**Exercise data**
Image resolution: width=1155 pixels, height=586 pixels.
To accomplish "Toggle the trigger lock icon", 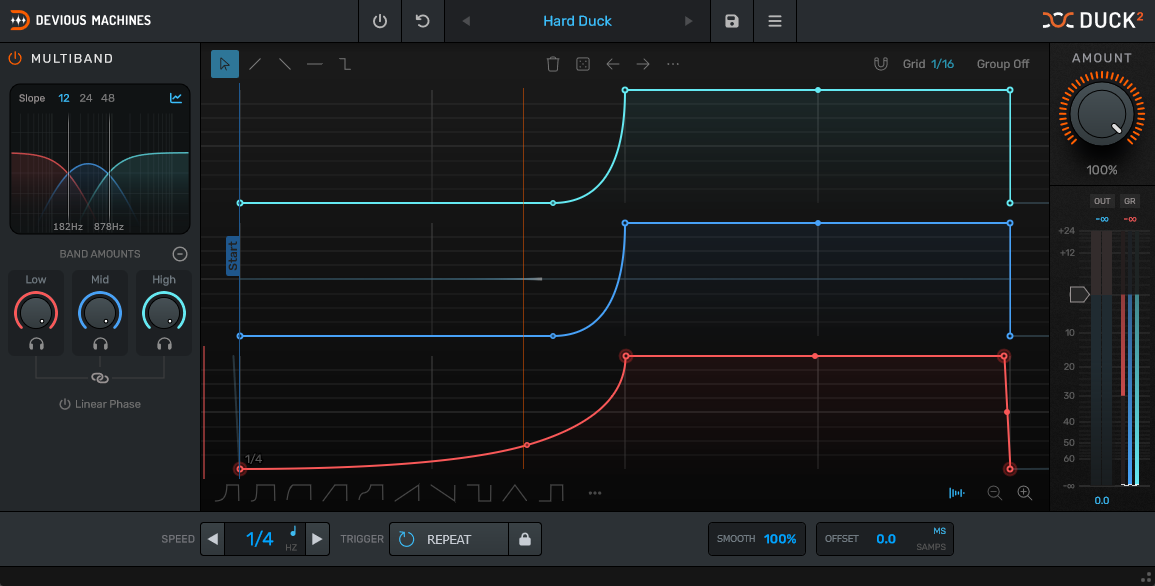I will click(x=524, y=539).

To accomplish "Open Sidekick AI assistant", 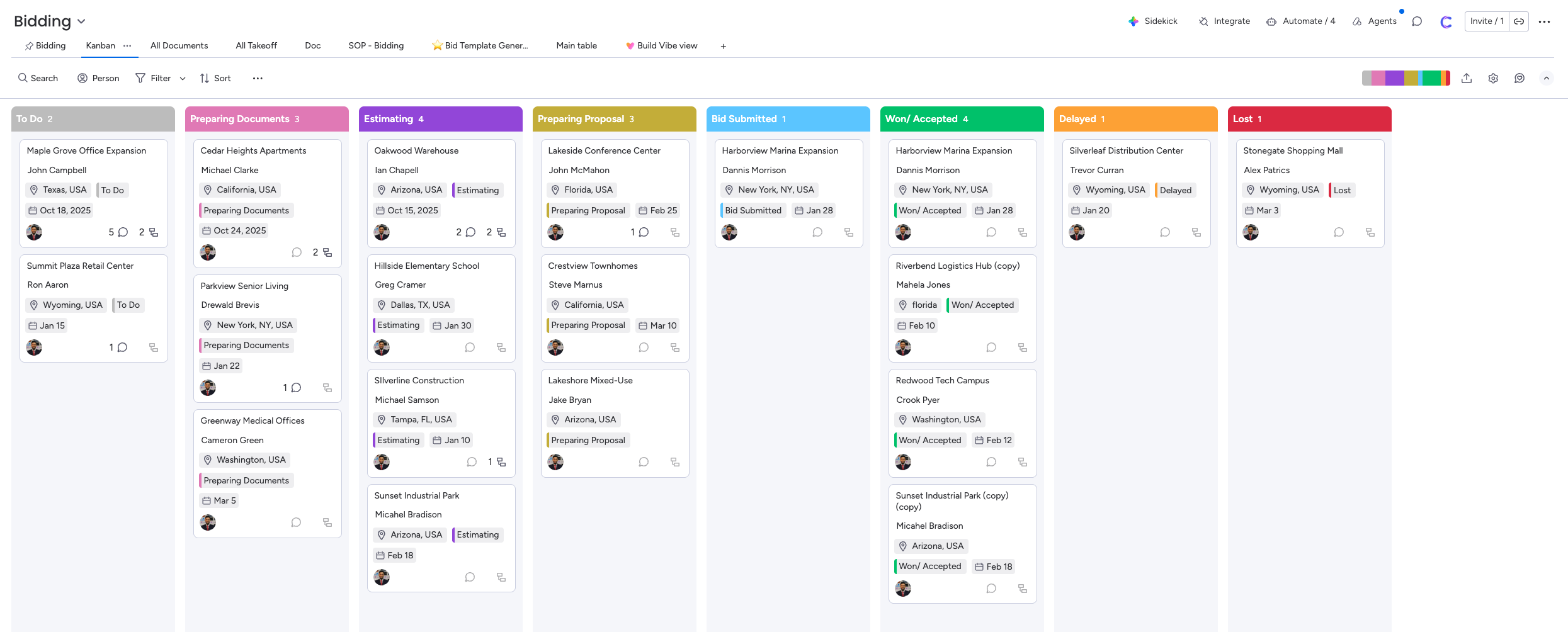I will (1152, 21).
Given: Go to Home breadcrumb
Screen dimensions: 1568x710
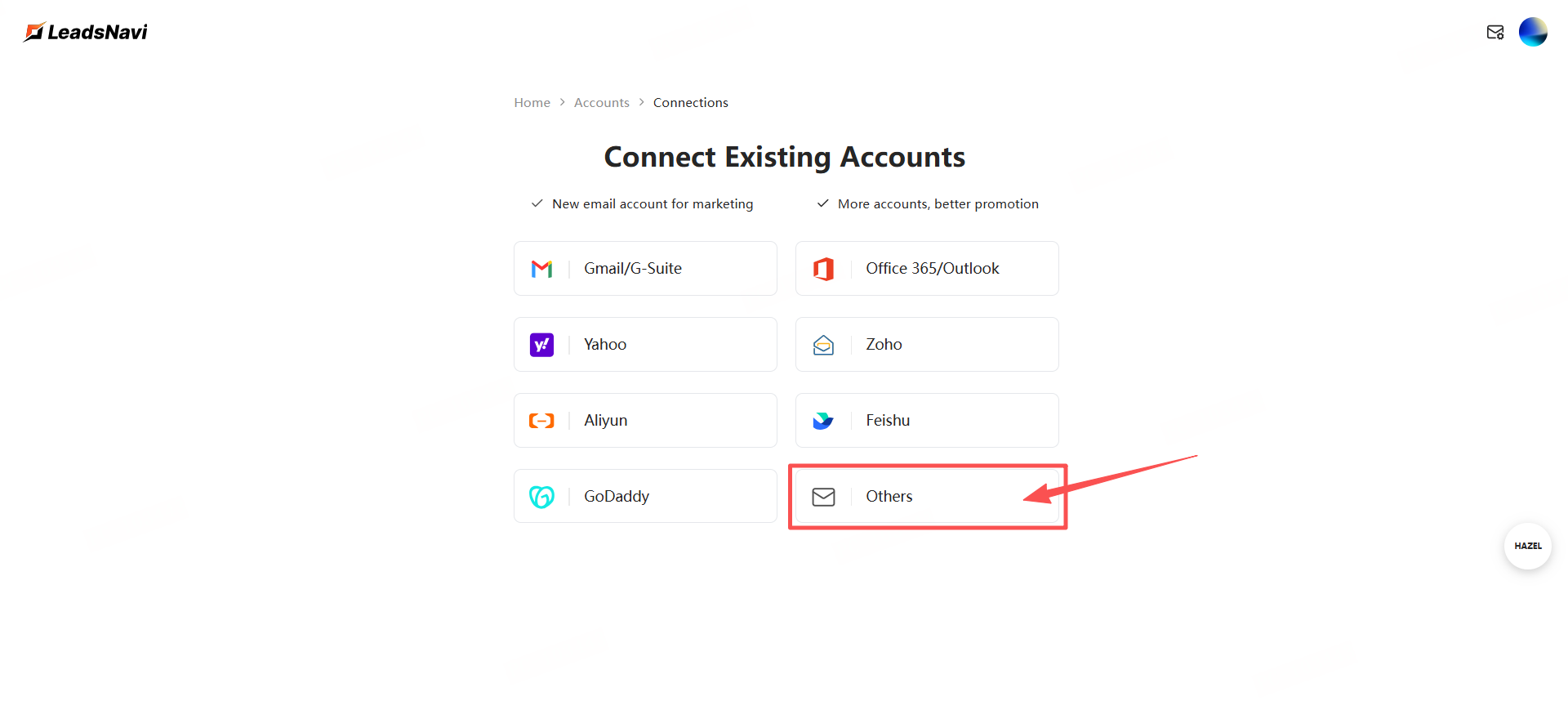Looking at the screenshot, I should click(x=532, y=103).
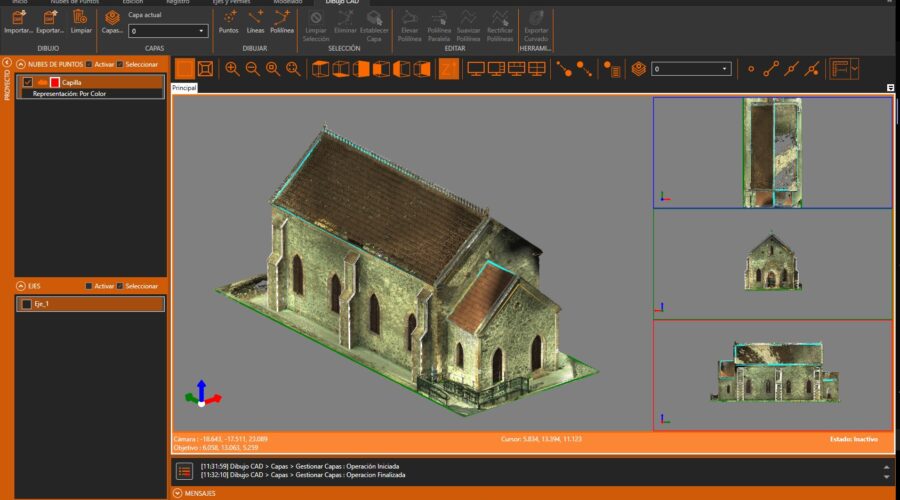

**Task item**
Copy exactly the lines from the one containing "Given: Go to Home breadcrumb" through the last line of the records above, including both, and omit every picture.

**Result of this exercise**
Given: Go to Home breadcrumb
Screen dimensions: 1568x710
Looking at the screenshot, I should click(x=532, y=103).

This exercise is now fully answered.